**DIRECTIVES:**
**1.** Write out the passage from the Hadoop excerpt word for word, starting at "The task tracker spawns" and ending at "be merged together.".
**2.** According to the Hadoop excerpt, what does the edit log consist of?

**SELECTED EXCERPT:**

'''

Speculative Execution

Speculative execution is a way of coping with individual Machine performance. In large clusters where hundreds or thousands of machines are involved there may be machines which are not performing as fast as others. This may result in delays in a full job due to only one machine not performing well. To avoid this, speculative execution in hadoop can run multiple copies of same map or reduce task on different slave nodes. The results from first node to finish are used.

JobTracker makes different TaskTrackers process same input. When tasks complete, they announce this fact to the JobTracker. Whichever copy of a task finishes first becomes the definitive copy. If other copies were executing speculatively, Hadoop tells the TaskTrackers to abandon the tasks and discard their outputs. The Reducers then receive their inputs from whichever Mapper completed successfully, first.

FSImage and Edit Log

The fsimage is a file that represents a point-in-time snapshot of the filesystem’s metadata. However, while the fsimage file format is very efficient to read, it’s unsuitable for making small incremental updates like renaming a single file. Thus, rather than writing a new fsimage every time the namespace is modified, the NameNode instead records the modifying operation in the edit log for durability. This way, if the NameNode crashes, it can restore its state by first loading the fsimage then replaying all the operations (also called edits or transactions) in the edit log to catch up to the most recent state of the namesystem. The edit log comprises a series of files, called edit log segments, that together represent all the namesystem modifications made since the creation of the fsimage.

Fault tolerance

Failure is not an exception; it’s the norm. MapReduce treats failure as a first-class citizen and supports re-execution of failed tasks on healthy worker nodes in the cluster. Should a worker node fail, all tasks are assumed to be lost, in which case they are simply rescheduled elsewhere. The unit of work is always the task, and it either completes successfully or it fails completely .

The task tracker spawns different JVM processes to ensure that process failures do not bring down the task tracker.

Process Isolation

In MapReduce, records are processed in isolation by tasks called Mappers. The output from the Mappers is then brought together into a second set of tasks called Reducers, where results from different mappers can be merged together.

Task Isolation

Hadoop allows multiple user to utilize the cluster, while keeping the cluster functioning, and keeping the QOS of important jobs, regardless to how malicious (or incompetent) the users running tasks on the cluster are.

Input Split in Hadoop

Input splits are a logical division of your records whereas HDFS blocks are a physical division of the input data. It’s extremely efficient when they’re the same, but in practice it’s never perfectly aligned. Records may cross block boundaries. Hadoop guarantees the processing of all records . A machine processing a particular split may fetch a fragment of a record from a block other than its “main” block and which may reside remotely. The communication cost for fetching a record fragment is inconsequential because it happens relatively rarely.

'''

**SOURCE DATA:**
'''

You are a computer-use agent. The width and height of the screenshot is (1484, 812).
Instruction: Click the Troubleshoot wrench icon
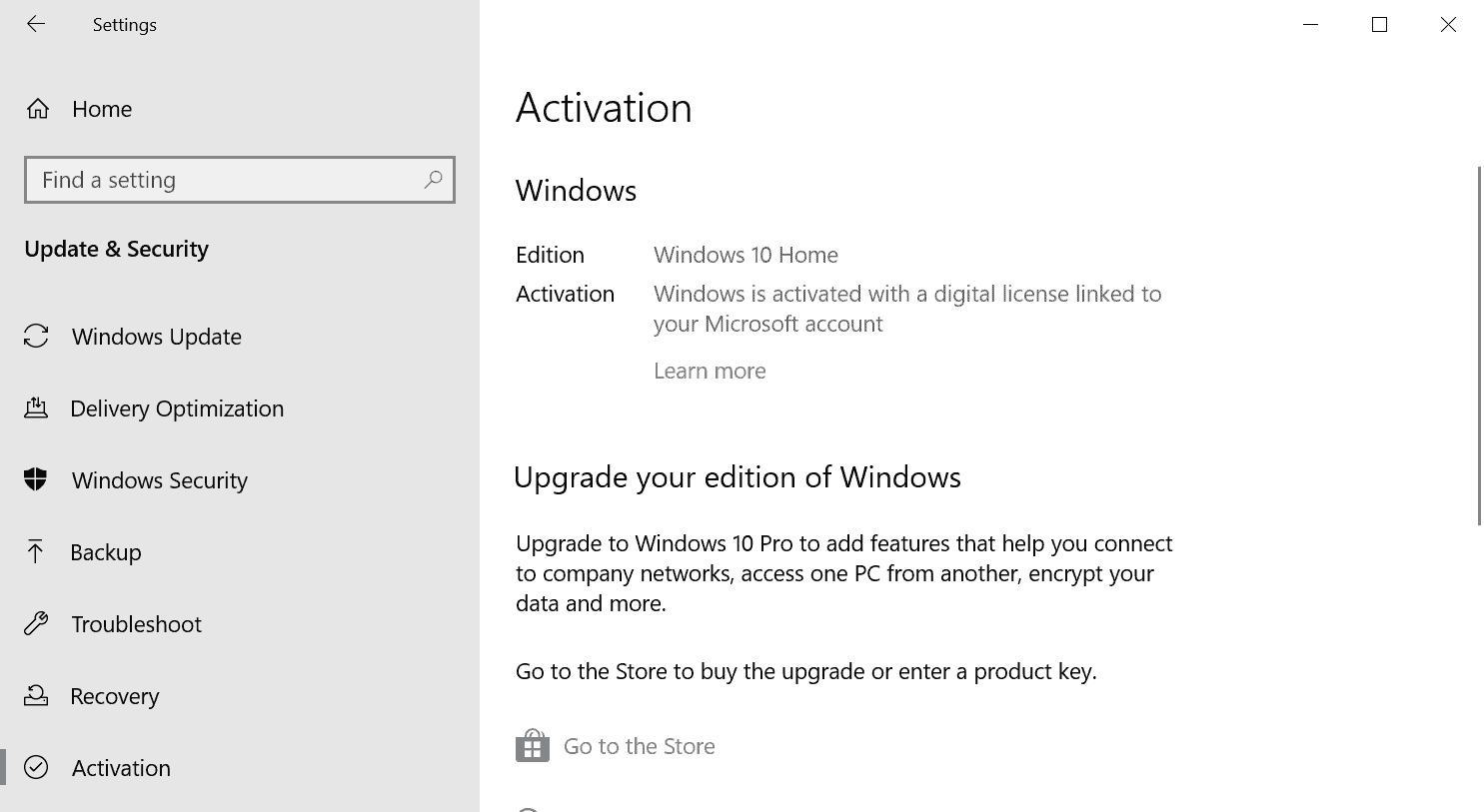point(36,624)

'''

**THE ANSWERS:**
**1.**
The task tracker spawns different JVM processes to ensure that process failures do not bring down the task tracker.

Process Isolation

In MapReduce, records are processed in isolation by tasks called Mappers. The output from the Mappers is then brought together into a second set of tasks called Reducers, where results from different mappers can be merged together.

**2.** It consists of a series of files called edit log segments.